┌─ MATERIAL SHOWN

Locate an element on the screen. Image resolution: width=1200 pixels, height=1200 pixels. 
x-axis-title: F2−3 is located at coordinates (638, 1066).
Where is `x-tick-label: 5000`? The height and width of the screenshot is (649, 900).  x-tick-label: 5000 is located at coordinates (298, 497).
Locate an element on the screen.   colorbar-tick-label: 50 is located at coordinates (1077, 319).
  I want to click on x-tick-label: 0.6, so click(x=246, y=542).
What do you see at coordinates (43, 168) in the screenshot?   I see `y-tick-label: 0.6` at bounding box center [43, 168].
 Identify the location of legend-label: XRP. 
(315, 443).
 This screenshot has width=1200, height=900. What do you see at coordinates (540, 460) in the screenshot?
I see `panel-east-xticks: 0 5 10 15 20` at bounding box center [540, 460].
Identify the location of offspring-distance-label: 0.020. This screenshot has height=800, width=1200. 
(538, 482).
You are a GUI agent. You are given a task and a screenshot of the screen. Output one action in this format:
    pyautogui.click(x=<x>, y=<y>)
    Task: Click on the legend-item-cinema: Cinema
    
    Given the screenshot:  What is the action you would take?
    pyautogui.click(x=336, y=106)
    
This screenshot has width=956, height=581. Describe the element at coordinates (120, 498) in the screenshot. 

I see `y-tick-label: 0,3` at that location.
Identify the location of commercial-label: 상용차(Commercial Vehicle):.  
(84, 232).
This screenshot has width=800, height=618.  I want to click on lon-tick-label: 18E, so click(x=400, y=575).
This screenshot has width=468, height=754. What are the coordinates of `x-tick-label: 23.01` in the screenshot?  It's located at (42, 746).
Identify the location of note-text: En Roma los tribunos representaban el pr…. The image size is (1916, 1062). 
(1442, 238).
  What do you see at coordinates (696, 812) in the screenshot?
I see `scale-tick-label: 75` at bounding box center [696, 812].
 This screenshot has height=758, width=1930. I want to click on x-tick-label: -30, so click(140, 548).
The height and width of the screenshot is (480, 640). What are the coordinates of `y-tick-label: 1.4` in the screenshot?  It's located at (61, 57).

└─

→ **PROBLEM STATEMENT**
Reproduce all of the material above verbatim, keeping every line and character unchanged.

→ **SOLUTION TO THIS EXERCISE**
Locate an element on the screen. Image resolution: width=1200 pixels, height=1200 pixels. 
x-axis-title: F2−3 is located at coordinates (638, 1066).
Where is `x-tick-label: 5000`? The height and width of the screenshot is (649, 900).  x-tick-label: 5000 is located at coordinates (298, 497).
Locate an element on the screen.   colorbar-tick-label: 50 is located at coordinates (1077, 319).
  I want to click on x-tick-label: 0.6, so click(x=246, y=542).
What do you see at coordinates (43, 168) in the screenshot?   I see `y-tick-label: 0.6` at bounding box center [43, 168].
 Identify the location of legend-label: XRP. 
(315, 443).
 This screenshot has width=1200, height=900. What do you see at coordinates (540, 460) in the screenshot?
I see `panel-east-xticks: 0 5 10 15 20` at bounding box center [540, 460].
Identify the location of offspring-distance-label: 0.020. This screenshot has height=800, width=1200. 
(538, 482).
You are a GUI agent. You are given a task and a screenshot of the screen. Output one action in this format:
    pyautogui.click(x=<x>, y=<y>)
    Task: Click on the legend-item-cinema: Cinema
    
    Given the screenshot:  What is the action you would take?
    pyautogui.click(x=336, y=106)
    
This screenshot has width=956, height=581. Describe the element at coordinates (120, 498) in the screenshot. 

I see `y-tick-label: 0,3` at that location.
Identify the location of commercial-label: 상용차(Commercial Vehicle):.  
(84, 232).
This screenshot has width=800, height=618.  I want to click on lon-tick-label: 18E, so click(x=400, y=575).
This screenshot has width=468, height=754. What are the coordinates of `x-tick-label: 23.01` in the screenshot?  It's located at (42, 746).
Identify the location of note-text: En Roma los tribunos representaban el pr…. The image size is (1916, 1062). 
(1442, 238).
  What do you see at coordinates (696, 812) in the screenshot?
I see `scale-tick-label: 75` at bounding box center [696, 812].
 This screenshot has height=758, width=1930. I want to click on x-tick-label: -30, so click(140, 548).
The height and width of the screenshot is (480, 640). What are the coordinates of `y-tick-label: 1.4` in the screenshot?  It's located at (61, 57).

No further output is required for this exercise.